Secure Sourcing of COTS Software
October 11, 2023 @ 5:30 pm - 7:30 pm HST
Systems are built by integrating components upwards from the lowest level of the supply chain to the finished, often highly complex, product. That upward integration process represents a potential security weakness. In that, without direct scrutiny or control from the OEM it is possible to surreptitiously insert malicious code, or counterfeit parts at the bottom of a multilevel, or offshored, build. And inevitably any malicious object that is inserted down the integration ladder will then be integrated into the end-product, the most recent example being the SolarWinds hack of 2021.
The possibility of such a thing occurring is so obvious that you would think that there have been practical efforts to address it. However, even though we’ve expended a lot of time and effort to ensure robust, efficient and defect-free code production, we have done very little to ensure against compromises that might occur during the integration process. So, the aim of this talk is to outline the challenge of supply chain risk, as well as present a couple of potential solutions from the automobile industry.
- Date: 11 Oct 2023
- Time: 05:30 PM to 07:30 PM
This is a hybrid event. The speaker will present remotely and hold a live Q&A session. Please register to help us manage the headcount and food.
Dr. Dan Shoemaker received a doctorate from the University of Michigan in 1978. He taught at Michigan State University and then moved to the Directorship of the information systems function for the Medical schools at MSU.
He held a joint teaching and Department Chair position at Mercy College of Detroit. When Mercy was consolidated with the University of Detroit in 1990 he moved to the Business School to Chair their Department of Computer Information Systems (CIS). He attended the organizational roll-out of the discipline of software engineering at the Carnegie-Mellon University Software Engineering Institute in the fall of 1987, and he was already teaching a SEI based software engineering curriculum, which he established as a separate degree program to the MBA within the UDM College of Business Administration.

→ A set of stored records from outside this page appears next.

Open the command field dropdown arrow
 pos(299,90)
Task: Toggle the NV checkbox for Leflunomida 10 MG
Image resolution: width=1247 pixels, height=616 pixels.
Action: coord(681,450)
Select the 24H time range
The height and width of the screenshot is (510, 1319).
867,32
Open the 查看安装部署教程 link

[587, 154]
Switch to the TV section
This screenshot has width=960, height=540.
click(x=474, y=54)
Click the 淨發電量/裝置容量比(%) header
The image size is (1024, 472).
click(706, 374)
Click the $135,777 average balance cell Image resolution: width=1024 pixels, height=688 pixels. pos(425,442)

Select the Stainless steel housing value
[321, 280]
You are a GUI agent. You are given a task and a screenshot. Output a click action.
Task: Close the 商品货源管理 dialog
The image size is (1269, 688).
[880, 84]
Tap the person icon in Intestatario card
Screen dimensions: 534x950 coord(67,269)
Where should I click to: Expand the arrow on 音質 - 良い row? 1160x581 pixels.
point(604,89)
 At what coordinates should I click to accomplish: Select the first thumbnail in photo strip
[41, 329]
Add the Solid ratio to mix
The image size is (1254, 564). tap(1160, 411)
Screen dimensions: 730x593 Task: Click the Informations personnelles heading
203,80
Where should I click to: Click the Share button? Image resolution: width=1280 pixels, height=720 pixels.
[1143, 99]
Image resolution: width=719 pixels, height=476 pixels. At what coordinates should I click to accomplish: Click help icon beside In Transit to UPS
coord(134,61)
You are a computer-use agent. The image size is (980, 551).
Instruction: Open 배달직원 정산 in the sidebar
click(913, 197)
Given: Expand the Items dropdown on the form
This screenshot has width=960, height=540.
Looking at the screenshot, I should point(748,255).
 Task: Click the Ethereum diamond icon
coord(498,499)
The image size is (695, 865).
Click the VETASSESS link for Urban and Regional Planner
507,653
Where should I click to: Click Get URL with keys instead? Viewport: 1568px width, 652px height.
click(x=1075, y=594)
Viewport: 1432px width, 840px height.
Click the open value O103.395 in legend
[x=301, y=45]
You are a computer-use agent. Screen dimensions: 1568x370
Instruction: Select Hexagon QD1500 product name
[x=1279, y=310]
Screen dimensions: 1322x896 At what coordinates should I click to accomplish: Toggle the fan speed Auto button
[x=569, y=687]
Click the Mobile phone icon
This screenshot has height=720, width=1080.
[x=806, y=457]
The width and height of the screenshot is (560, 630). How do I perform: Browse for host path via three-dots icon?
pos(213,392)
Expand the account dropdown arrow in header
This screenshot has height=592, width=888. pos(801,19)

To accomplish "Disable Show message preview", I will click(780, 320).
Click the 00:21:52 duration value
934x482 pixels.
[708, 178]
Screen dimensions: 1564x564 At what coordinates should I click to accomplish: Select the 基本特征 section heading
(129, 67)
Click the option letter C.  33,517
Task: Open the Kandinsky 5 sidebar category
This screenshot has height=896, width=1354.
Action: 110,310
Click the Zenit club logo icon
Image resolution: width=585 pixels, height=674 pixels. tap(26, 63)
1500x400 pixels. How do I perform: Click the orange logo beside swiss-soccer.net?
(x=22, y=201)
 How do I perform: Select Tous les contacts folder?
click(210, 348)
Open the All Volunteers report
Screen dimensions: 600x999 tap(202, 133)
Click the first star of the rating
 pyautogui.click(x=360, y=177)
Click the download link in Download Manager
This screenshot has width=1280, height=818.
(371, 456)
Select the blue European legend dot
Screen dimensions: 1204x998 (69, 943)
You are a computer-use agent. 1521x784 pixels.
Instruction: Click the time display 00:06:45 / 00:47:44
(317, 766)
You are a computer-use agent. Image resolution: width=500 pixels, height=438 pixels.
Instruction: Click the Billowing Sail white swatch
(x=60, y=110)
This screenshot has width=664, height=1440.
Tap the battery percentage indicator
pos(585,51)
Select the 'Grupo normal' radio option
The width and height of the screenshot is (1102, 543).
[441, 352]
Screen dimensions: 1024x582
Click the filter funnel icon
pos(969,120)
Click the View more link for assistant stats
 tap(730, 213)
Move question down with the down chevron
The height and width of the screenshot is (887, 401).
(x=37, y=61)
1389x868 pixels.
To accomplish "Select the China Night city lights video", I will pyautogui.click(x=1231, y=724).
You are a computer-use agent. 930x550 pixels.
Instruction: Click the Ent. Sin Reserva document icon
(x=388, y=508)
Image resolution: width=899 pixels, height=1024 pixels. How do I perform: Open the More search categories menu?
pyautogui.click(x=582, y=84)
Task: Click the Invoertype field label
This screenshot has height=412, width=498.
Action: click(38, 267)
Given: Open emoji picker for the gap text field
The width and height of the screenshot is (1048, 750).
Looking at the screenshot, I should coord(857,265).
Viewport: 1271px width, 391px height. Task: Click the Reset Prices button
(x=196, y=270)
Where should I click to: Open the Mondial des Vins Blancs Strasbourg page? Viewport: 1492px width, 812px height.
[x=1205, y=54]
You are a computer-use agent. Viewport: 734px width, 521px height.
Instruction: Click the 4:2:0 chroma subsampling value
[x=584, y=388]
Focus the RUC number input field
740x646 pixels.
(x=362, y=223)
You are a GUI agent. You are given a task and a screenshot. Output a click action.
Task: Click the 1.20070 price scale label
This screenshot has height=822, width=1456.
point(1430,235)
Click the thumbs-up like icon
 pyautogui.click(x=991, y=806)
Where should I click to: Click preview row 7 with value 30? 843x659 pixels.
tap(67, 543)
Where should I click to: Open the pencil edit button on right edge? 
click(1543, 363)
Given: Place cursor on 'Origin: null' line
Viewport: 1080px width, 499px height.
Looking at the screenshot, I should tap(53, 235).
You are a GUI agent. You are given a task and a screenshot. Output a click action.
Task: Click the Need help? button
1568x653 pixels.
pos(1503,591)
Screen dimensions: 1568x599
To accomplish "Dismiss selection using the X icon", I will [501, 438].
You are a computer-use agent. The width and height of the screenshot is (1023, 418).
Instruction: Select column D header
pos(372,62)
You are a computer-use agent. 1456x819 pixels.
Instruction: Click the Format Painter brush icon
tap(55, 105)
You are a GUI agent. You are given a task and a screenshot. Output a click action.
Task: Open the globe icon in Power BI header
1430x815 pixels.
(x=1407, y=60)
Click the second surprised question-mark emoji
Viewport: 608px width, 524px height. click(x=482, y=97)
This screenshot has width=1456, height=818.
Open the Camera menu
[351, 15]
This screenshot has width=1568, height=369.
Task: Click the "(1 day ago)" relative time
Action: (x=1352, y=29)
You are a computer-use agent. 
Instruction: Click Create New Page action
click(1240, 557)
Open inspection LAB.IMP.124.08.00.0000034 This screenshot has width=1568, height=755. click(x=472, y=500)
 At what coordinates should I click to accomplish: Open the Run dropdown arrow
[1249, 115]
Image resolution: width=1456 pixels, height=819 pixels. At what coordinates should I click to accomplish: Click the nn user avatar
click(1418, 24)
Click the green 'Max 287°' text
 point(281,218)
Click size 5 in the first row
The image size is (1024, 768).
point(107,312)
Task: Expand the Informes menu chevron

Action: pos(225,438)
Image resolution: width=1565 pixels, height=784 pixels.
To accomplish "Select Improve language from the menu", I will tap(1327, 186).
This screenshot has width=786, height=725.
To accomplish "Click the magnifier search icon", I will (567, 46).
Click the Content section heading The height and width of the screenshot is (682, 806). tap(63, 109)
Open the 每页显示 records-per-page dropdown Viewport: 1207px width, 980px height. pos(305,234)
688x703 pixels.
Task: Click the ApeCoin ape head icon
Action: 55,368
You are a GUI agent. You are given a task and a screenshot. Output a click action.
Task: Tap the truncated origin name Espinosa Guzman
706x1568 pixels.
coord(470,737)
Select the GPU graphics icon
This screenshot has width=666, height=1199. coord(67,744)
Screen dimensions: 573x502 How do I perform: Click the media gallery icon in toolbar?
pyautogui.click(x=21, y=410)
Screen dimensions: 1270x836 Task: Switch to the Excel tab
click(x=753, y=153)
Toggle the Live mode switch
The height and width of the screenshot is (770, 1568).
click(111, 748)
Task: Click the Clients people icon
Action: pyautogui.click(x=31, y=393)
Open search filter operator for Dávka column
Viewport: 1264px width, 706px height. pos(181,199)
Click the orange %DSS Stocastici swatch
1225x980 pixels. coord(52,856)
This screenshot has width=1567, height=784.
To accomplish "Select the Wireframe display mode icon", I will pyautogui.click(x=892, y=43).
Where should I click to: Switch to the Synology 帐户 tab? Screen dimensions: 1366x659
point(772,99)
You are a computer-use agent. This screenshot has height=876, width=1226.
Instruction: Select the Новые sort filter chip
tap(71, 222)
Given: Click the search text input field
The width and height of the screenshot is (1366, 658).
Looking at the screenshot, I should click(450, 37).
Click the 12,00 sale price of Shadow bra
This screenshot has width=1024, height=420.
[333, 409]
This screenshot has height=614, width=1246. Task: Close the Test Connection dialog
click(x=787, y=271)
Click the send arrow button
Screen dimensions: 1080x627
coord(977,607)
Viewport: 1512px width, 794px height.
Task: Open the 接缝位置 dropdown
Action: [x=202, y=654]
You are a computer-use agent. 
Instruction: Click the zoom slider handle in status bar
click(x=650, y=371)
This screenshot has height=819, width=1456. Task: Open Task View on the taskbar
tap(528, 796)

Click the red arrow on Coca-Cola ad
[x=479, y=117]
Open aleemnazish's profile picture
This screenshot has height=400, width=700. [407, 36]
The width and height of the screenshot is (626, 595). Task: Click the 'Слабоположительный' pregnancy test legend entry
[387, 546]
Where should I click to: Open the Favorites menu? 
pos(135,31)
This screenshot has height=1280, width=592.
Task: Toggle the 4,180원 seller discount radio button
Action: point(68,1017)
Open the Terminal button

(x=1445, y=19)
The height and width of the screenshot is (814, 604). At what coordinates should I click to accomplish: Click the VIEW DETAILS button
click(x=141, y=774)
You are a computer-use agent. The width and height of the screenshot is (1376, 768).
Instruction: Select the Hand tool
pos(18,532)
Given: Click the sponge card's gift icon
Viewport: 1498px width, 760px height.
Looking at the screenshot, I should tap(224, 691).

Dr. Shoemaker’s specific areas of scholarship, publication and teaching were the process based stages of the waterfall; specification, SQA and acceptance/sustainment. He was also a primary consultant in the Detroit area on the CMM/CMMI.
Dr. Shoemaker’s transition into cybersecurity came as a result of the audit and compliance elements of that body of knowledge, as well as the long established SQA/SCM elements of their curriculum. They were designated the 39th Center of Academic Excellence by the NSA/DHS at West Point in 2004, and they have tried to stay on the leading edge in the architectural aspects of cybersecurity system design and implementation as well as software assurance.
As a result of Dr. Shoemaker’s associations with NSA/DHS and his interest in software assurance, he participated in the earliest meetings of the software assurance initiative. He was one of the three authors of the Common Body of Knowledge to Produce, Acquire and Sustain Software (2006), and he Chaired the Workforce Education and Training committee from 2007-2010. He was Chair of Workforce Training and Education for the Software Assurance Initiative at DHS (2007-2012), and he was a subject matter expert for NICE (2009 and NICE II – 2010-11), Securely Provision. Dr. Shoemaker was also an SME for the CSEC2017 (Human Security).
He also published frequently in the Build-Security-In website.
This exposure led to a grant to develop curricula for software assurance and the founding of the Center for Cybersecurity where he currently resides. The Center is a free-standing academic unit in the College of Liberal Arts, which is the administrative locus for Research Centers within UDM. Dr. Shoemaker’s final significant grant was from the DoD to develop a curriculum and teaching and course material for Secure Acquisition (in conjunction with the Institute for Defense Analysis and the National Defense University). A book was subsequently published by CRC press.